### Required actions
**a)** According to the news report on the space station computers, who is Holly Ridings?
**b)** Please summarize the news report on the space station computers in two sentences.
**c)** List every spacecraft or station module named in the news report on the space station computers.

— BEGIN Reading text —

HOUSTON -- Russian
flight controllers for the International Space Station (ISS) restored contact
with a pair of vital computers aboard the orbital laboratory early Thursday
after a major failure left the outpost dependent on U.S. systems and NASA's shuttle
Atlantis for attitude control.
NASA ISS flight director Holly Ridings said efforts to recover
the failed computers overnight appeared to payoff as engineers reactivated
communications with main systems in the station's Russian-built Zvezda service
module and the Zarya control module.
"It looks
like they've made a lot of progress overnight," Ridings said in a status report, adding
that Russian Mission Control is now receiving telemetry from the station's
Russian segments. "There're some cleanup steps to do still, and some
investigation."
Efforts to
bring the computers back up to full operations are underway.
An
unexplained glitch shutdown primary Russian computers aboard the ISS early
Wednesday, leaving it dependent on the station's U.S. gyroscopes and thrusters
aboard Atlantis for attitude control and other primary systems. The issue left mission
managers contemplating a one-day extension to the space shuttle Atlantis crew's
already
extended 13-day mission to give additional time to work through the glitch.

— END Reading text —
— BEGIN Material —

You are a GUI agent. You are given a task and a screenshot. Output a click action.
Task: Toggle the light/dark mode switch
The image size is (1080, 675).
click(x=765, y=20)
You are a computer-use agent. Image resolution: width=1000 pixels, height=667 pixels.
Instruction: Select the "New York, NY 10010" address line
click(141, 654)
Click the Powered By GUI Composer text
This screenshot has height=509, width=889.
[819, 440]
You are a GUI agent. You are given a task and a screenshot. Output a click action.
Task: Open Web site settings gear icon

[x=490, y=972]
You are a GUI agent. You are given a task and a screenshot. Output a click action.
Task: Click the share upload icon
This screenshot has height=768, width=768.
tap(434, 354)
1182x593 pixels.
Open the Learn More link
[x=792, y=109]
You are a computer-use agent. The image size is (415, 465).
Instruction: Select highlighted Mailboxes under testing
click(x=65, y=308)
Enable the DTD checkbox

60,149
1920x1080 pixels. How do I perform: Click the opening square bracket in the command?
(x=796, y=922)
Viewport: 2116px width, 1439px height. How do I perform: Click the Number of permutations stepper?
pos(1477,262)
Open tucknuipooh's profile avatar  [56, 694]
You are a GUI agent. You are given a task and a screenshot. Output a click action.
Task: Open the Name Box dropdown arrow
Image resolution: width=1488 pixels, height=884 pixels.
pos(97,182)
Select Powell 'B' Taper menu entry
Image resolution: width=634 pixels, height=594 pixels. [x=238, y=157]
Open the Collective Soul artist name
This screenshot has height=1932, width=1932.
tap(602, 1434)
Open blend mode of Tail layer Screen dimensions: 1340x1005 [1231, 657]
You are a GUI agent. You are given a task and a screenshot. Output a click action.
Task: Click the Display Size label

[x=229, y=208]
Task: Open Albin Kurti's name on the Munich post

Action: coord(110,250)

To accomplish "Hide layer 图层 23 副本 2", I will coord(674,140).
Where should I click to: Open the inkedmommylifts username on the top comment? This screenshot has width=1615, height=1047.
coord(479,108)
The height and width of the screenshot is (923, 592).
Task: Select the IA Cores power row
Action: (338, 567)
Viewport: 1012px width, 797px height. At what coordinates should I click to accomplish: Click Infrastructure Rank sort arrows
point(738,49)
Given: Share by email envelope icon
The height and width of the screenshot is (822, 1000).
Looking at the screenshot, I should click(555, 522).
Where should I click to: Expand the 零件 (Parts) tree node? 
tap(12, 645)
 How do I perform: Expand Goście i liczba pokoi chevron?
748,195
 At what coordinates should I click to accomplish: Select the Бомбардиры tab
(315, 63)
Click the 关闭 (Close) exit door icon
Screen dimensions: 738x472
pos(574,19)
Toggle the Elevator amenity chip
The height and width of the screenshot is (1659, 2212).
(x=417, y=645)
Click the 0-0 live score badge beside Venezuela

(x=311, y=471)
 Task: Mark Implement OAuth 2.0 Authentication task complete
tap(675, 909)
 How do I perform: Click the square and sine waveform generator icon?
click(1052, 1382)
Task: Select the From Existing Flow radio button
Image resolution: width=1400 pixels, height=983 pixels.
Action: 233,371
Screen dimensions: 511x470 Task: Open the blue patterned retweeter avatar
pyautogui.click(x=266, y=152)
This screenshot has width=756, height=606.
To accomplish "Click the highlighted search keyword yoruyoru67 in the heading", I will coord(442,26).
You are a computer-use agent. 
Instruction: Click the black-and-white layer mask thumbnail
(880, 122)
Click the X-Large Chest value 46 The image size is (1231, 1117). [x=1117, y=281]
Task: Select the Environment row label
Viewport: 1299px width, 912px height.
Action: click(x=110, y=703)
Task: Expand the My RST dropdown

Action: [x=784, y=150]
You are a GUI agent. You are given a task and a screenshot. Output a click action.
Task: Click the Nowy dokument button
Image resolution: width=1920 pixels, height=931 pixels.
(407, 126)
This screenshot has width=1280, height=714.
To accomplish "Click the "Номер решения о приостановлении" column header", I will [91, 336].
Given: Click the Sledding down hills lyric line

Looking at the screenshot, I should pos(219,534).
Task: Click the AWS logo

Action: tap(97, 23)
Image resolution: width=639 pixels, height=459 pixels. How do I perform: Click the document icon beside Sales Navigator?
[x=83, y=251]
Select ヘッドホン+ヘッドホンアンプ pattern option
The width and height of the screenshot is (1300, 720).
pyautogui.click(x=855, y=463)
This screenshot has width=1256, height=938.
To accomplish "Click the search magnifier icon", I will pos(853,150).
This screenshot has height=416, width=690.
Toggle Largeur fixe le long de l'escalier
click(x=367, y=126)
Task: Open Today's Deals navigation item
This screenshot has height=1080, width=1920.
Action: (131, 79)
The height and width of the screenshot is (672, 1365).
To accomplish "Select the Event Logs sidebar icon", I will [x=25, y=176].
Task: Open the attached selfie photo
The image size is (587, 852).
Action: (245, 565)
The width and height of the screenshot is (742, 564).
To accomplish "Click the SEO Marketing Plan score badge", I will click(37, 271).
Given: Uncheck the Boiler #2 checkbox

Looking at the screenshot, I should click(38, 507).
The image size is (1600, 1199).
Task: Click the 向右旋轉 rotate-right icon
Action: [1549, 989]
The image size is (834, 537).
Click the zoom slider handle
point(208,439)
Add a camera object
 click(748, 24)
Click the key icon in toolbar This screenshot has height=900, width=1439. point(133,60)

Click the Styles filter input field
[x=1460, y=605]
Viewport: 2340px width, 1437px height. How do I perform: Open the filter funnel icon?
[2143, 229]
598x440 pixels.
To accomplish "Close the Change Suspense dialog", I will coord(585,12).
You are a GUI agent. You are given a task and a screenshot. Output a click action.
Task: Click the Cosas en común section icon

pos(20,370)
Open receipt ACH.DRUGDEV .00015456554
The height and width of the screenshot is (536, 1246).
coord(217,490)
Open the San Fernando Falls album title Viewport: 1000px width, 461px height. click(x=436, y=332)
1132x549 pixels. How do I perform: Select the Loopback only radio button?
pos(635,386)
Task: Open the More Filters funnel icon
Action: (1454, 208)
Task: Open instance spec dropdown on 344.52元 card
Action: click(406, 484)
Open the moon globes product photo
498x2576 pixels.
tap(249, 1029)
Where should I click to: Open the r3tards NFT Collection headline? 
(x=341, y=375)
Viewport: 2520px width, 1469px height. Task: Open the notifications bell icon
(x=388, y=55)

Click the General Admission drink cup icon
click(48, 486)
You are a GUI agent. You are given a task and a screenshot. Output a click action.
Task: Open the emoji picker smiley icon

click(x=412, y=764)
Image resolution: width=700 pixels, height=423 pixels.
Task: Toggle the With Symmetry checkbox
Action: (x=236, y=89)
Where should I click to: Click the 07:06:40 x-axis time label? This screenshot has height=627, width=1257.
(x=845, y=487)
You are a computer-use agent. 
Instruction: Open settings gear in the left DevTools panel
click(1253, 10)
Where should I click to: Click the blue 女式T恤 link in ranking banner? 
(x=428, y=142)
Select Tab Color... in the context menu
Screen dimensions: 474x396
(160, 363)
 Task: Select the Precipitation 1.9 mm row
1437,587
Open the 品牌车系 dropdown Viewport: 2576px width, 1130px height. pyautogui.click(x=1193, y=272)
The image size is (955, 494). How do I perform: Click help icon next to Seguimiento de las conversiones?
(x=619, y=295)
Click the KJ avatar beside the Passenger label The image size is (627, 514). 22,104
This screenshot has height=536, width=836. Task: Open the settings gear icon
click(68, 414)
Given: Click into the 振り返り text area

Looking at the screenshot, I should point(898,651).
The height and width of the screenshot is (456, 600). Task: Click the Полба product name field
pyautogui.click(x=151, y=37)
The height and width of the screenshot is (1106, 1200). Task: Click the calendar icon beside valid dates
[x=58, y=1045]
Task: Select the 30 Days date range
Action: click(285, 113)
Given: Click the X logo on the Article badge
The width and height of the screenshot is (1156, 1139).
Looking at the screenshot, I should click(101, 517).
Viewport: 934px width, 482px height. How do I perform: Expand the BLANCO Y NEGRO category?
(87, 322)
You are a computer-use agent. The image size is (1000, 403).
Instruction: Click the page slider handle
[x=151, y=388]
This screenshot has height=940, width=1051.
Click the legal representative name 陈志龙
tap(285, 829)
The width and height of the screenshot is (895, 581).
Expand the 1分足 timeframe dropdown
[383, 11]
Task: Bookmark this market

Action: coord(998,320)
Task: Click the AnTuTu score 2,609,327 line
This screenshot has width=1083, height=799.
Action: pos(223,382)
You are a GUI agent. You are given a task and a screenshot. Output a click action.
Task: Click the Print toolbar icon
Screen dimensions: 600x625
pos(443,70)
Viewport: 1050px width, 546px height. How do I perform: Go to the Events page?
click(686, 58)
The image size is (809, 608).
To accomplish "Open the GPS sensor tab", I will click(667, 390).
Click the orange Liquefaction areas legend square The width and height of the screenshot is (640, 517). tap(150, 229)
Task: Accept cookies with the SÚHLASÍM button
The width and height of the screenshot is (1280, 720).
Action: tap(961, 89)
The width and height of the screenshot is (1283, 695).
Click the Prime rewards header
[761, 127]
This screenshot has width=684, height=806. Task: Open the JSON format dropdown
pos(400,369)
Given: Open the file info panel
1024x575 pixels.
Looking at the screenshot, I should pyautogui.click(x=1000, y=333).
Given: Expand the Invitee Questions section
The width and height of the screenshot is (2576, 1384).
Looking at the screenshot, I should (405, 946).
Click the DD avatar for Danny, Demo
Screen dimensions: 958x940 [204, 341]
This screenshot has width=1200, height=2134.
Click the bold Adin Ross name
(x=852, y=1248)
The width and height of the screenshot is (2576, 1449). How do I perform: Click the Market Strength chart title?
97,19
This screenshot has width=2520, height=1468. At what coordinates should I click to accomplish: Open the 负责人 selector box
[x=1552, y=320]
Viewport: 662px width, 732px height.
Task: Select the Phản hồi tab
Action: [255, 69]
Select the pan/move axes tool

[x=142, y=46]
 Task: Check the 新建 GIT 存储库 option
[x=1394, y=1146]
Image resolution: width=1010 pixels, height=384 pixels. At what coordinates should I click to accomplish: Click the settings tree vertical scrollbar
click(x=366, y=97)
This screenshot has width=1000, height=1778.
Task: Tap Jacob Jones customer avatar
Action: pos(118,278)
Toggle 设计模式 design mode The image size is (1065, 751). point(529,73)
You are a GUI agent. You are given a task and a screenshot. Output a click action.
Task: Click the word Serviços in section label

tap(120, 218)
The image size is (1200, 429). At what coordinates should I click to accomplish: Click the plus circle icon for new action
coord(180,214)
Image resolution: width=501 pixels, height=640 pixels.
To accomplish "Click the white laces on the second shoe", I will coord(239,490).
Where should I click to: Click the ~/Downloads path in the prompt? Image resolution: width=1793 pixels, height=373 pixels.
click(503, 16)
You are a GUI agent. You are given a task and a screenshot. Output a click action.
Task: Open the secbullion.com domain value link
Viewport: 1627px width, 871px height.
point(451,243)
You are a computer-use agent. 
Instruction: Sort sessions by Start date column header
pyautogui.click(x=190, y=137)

— END Material —

### Expected results
**a)** She is a NASA flight director for the International Space Station.

**b)** Russian flight controllers restored contact with two vital computers aboard the International Space Station early Thursday, after an unexplained glitch shut down the primary Russian computers early Wednesday. The failure had left the station dependent on U.S. gyroscopes and thrusters aboard the shuttle Atlantis for attitude control, and mission managers considered extending the Atlantis mission by one day.

**c)**
- International Space Station
- Atlantis
- Zvezda service module
- Zarya control module